Kinsey, who would also work with Peter Tosh on his Legalize It album in 1975, was the second African-American guitarist with whom Marley collaborated. Al Anderson, another blues-influenced player, made his mark on the 1974 Natty Dread set.
Working with Marley and Tosh was new territory for Kinsey, the second of three children for respected Indiana bluesman Big Daddy Kane. At 17 years old, he joined blues legend Albert King's band, playing on his I Wanna Get Funky album.
The reggae beat was different, but Kinsey remembers adapting quickly.
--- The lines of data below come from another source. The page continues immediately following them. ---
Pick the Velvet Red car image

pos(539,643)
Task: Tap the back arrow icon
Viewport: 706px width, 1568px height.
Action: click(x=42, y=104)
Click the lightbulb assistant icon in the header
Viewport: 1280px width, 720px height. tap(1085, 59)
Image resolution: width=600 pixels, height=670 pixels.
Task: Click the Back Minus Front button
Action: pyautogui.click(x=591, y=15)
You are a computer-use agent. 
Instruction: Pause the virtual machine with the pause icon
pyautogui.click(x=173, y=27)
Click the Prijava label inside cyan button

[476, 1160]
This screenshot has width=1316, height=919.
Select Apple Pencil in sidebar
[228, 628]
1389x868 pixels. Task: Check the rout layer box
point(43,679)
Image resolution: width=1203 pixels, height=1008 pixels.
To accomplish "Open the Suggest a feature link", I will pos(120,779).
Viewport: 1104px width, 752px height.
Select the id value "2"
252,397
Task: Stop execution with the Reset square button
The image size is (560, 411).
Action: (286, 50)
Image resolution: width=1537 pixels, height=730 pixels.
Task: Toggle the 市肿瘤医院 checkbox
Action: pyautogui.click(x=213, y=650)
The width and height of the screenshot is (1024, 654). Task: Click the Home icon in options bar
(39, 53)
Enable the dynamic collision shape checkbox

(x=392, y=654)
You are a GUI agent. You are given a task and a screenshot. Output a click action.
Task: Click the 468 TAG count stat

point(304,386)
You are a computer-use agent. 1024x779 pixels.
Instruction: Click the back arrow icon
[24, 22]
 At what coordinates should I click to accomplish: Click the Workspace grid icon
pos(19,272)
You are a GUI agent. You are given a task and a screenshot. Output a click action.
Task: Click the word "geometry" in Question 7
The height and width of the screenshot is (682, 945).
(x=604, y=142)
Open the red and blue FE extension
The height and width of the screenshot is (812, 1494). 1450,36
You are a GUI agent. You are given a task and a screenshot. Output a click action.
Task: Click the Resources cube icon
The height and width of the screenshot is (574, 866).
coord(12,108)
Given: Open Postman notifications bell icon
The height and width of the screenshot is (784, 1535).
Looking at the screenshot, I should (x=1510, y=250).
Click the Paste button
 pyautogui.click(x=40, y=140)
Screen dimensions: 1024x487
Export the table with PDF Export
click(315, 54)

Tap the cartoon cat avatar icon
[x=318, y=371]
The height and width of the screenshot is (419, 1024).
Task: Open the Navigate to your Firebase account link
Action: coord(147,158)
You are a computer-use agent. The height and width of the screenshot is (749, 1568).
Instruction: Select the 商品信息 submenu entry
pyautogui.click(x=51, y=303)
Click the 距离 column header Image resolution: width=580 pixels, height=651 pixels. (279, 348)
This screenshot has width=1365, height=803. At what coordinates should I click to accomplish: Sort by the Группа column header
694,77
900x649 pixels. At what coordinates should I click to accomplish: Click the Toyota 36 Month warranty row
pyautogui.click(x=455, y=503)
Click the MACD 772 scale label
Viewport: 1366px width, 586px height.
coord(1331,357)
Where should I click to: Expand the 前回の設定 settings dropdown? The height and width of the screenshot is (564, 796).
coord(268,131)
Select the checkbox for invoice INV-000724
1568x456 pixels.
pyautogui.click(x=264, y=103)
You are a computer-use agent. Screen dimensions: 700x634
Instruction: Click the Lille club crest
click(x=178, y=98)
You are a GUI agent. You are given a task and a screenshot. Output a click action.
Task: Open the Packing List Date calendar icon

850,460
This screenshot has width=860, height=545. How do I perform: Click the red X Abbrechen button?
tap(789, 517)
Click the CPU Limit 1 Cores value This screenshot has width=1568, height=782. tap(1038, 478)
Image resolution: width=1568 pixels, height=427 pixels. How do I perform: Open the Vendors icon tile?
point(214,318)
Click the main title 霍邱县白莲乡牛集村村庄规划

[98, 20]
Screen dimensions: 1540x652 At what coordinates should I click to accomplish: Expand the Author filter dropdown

"Coming from a blues and gospel background, the spirit grabbed me and I got into it. The more I listened to the rhythms, the more I learnt about reggae," he said.
The most dramatic incident of Kinsey's association with Bob Marley came in December 1976 when thugs stormed the singer's home and tried to kill him.
Marley and his band were rehearsing for the Smile Jamaica concert which was organised by the Government of prime minister Michael Manley to promote peace between political gangs.
Kinsey said he was with Marley and Taylor in the kitchen when the shooting started.
"There was a guy at the door ,and he had a gun. He must have fired about seven shots, and we ran for cover," Kinsey said.
Marley's sustained minor wounds, but Taylor was struck five times and had to be flown to Miami for emergency treatment. Marley performed at the concert, but left Jamaica immediately after.
Fearing further violence, Kinsey quit the band and returned to the United States. He became a senior member of Tosh's Word, Sound and Power band, appearing on his Wanted Dread and Alive and Mama Africa albums.
Kinsey said he last saw Marley in California in 1979 when Marley performed at the Oakland Coliseum.
"I rode with him to the hotel, and I could see something was wrong with him. I asked him if anything was wrong and he said he was just tired," Kinsey recalled.
Donald Kinsey is a member of the Kinsey Report, a four-piece blues-rock group that has recorded seven albums. The band includes his older brother Ralph on drums, and younger brother Kenneth on bass.
He said the Kinsey Report incorporates Marley songs in its live set, such as Stir it Up and Jammin'.